Arnold Palmer (87) champion golfer whose aggressive style of play, thrilling tournament victories, and magnetic personality inspired an American golf boom, attracted a following known as Arnie’s Army, and made him one of the most popular athletes in the world. At ease with presidents and the public, Palmer was on a first-name basis with both. Through his remarkable life, he never lost that personal touch; that’s what made him the King. Palmer ranked among the most important figures in golf history, and it went well beyond his seven major championships and 62 Professional Golf Association Tour wins. His good looks, devilish grin, and hard-charging style of play made the elite sport appealing to one and all. It also helped that he arrived about the same time as TV moved into most households, a perfect fit that sent golf to unprecedented popularity. Palmer died of heart problems in Pittsburgh, Pennsylvania, two weeks after his 87th birthday, on September 25, 2016.

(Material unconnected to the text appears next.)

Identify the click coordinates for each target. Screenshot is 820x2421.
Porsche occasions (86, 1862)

Milt Tenopir (76) former Cornhuskers offensive line coach. Tenopir coached the “Pipeline” lines that paved the way to three national championships in four seasons in the ’90s. He retired in 2003 after 29 years at Nebraska but was often at practices and had a close relationship with current line coach Mike Cavanaugh. Tenopir died of cancer in Lincoln, Nebraska on September 26, 2016.

Roger Theder (77) former California football coach. Theder spent 10 seasons on the UC Berkeley coaching staff, including a four-year stretch as head coach from 1978–81. He led the Golden Bears to their first bowl game in 21 years when they made it to the Garden State Bowl in 1979 and finished with an 18-27 career record. Theder later was an assistant coach with the Baltimore Colts and the San Diego Chargers in the NFL. He also had assistant coaching stints at Stanford and San Jose State. He died of Parkinson’s disease in Berkeley, California on October 1, 2016.

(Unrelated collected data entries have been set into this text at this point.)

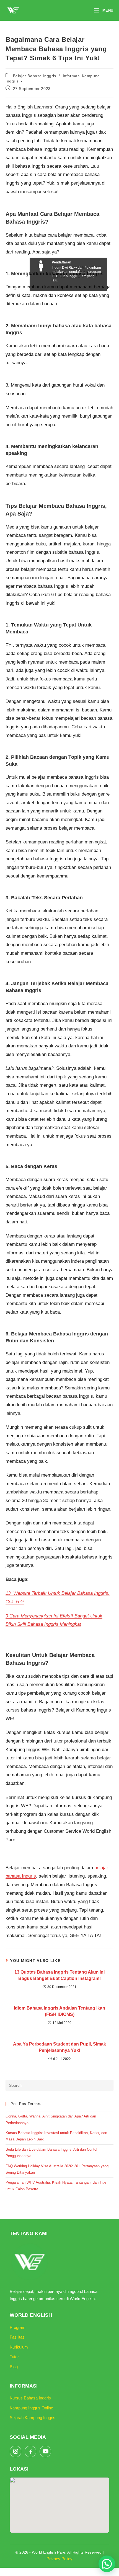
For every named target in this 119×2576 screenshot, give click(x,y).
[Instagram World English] (15, 2451)
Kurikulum (19, 2347)
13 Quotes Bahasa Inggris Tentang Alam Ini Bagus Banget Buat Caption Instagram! (59, 1975)
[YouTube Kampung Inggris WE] (45, 2451)
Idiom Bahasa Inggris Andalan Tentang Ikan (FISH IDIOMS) (59, 2011)
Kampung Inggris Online (31, 2408)
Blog (14, 2366)
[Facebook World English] (30, 2451)
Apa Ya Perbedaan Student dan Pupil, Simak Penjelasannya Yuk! (59, 2047)
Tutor (14, 2356)
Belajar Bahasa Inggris (34, 76)
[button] (107, 2564)
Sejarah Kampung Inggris (32, 2417)
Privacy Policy (59, 2558)
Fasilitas (17, 2337)
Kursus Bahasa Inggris (30, 2398)
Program (17, 2327)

Mike Towell (25) Scottish boxer who died after suffering severe bleeding and swelling in his brain during a televised fight. Towell had to be carried from the ring on a stretcher after a fifth-round loss to Dale Evans in Glasgow on September 29. He had been undefeated going into the fight—an eliminator for the British welterweight title—with 11 wins and one draw on his professional record. He died in Glasgow, Scotland, 12 hours after being taken off life support, on September 30, 2016.

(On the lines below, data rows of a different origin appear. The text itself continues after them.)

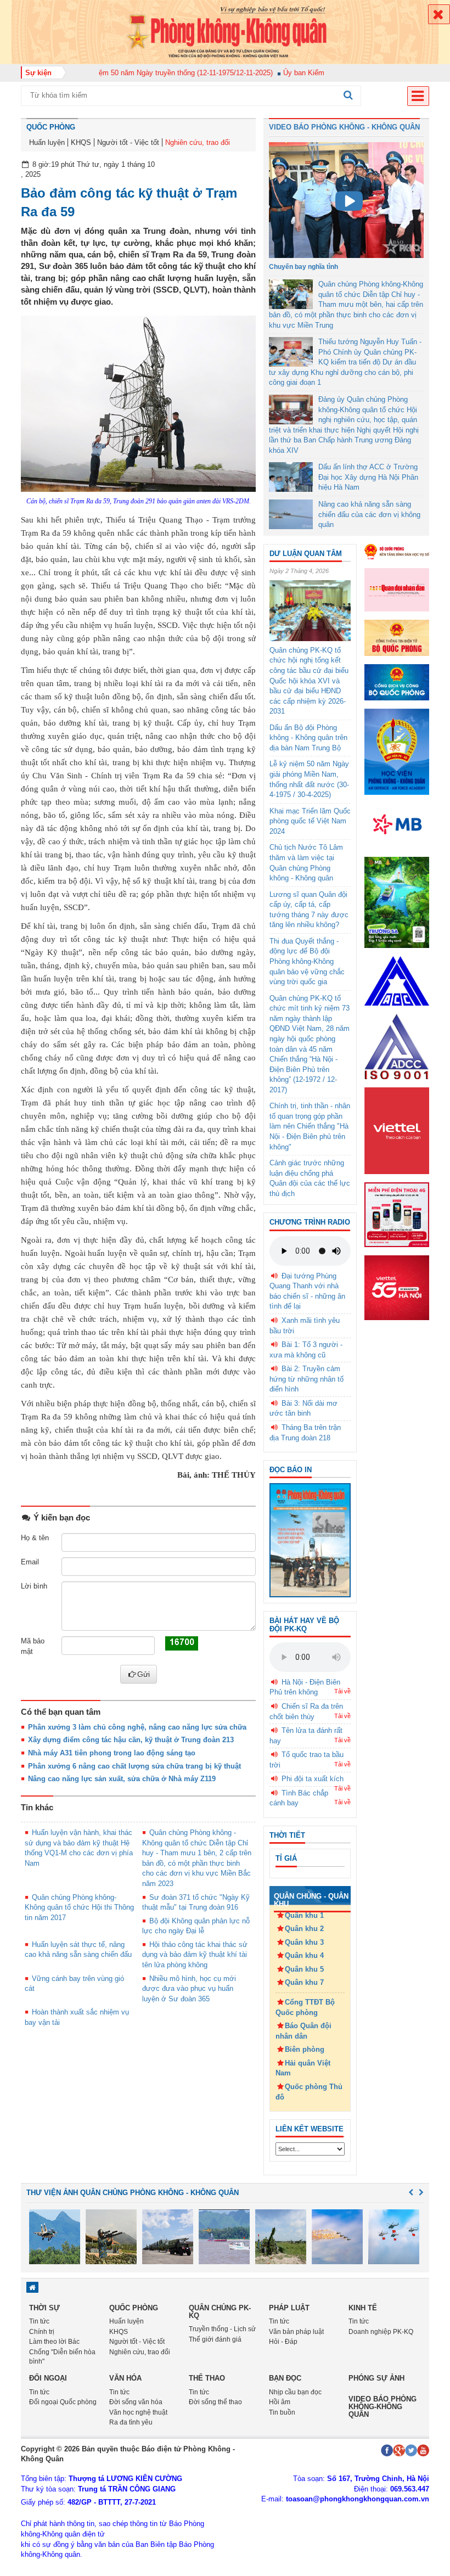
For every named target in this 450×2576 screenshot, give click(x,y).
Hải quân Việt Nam (302, 2068)
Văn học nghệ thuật (138, 2412)
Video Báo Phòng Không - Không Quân (344, 127)
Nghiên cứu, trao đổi (197, 142)
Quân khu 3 (304, 1942)
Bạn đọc (285, 2378)
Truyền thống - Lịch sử (222, 2329)
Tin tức (39, 2321)
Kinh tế (362, 2308)
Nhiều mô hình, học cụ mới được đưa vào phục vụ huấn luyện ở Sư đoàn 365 (189, 1988)
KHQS (81, 142)
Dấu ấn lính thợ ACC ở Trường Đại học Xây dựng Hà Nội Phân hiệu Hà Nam (368, 477)
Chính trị (41, 2332)
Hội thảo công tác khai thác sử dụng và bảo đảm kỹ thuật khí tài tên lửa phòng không (195, 1954)
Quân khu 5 (304, 1969)
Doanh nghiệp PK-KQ (380, 2332)
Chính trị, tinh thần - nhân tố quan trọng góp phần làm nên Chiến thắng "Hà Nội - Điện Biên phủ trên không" (309, 1126)
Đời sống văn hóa (135, 2402)
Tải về (342, 1691)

Max Walker (68) former Australian cricketer whose awkward and unorthodox bowling action earned him the nickname Tangles. Walker played 34 test matches between 1972–77, taking 138 wickets at an average of 27.47, including six five-wicket hauls. He also took 20 wickets in 17 one-day internationals from 1974–81. He was a useful batsman who scored 586 runs at 19.53, including an unbeaten 78 in his final test against England at the Oval. After retiring from cricket, Walker became a commentator, a popular raconteur, and a best-selling author. He died of cancer in Melbourne, Australia on September 28, 2016.